What is required -> Scan the entries for the word "with", and copy every line where it appears.
*** Information given ***
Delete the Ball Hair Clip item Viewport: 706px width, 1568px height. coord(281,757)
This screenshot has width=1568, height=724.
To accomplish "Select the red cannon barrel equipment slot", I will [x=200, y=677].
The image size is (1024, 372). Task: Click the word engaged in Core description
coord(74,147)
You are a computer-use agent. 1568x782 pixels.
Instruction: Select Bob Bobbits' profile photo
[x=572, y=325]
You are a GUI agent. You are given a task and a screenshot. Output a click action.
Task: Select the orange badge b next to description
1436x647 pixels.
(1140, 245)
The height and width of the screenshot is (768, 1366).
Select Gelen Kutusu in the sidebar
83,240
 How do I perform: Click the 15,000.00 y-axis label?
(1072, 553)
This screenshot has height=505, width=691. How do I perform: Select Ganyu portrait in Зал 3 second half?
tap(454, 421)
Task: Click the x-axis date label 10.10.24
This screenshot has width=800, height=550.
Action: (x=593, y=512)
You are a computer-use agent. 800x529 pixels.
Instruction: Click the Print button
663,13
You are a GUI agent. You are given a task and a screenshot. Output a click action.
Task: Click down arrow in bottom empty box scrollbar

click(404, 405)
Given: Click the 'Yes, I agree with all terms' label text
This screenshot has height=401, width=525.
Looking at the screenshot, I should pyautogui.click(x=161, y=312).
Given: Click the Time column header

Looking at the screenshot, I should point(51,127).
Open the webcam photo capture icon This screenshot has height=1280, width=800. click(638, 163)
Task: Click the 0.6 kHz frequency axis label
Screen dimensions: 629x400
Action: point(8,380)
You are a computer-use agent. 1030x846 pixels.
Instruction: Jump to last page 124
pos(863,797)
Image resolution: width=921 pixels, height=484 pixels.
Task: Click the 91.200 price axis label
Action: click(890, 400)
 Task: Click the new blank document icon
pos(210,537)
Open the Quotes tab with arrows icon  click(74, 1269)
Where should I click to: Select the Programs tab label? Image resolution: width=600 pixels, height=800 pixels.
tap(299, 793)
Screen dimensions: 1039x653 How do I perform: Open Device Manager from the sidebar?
***
The completed task ->
Given: Click the 'Yes, I agree with all terms' label text
Open the Quotes tab with arrows icon  click(74, 1269)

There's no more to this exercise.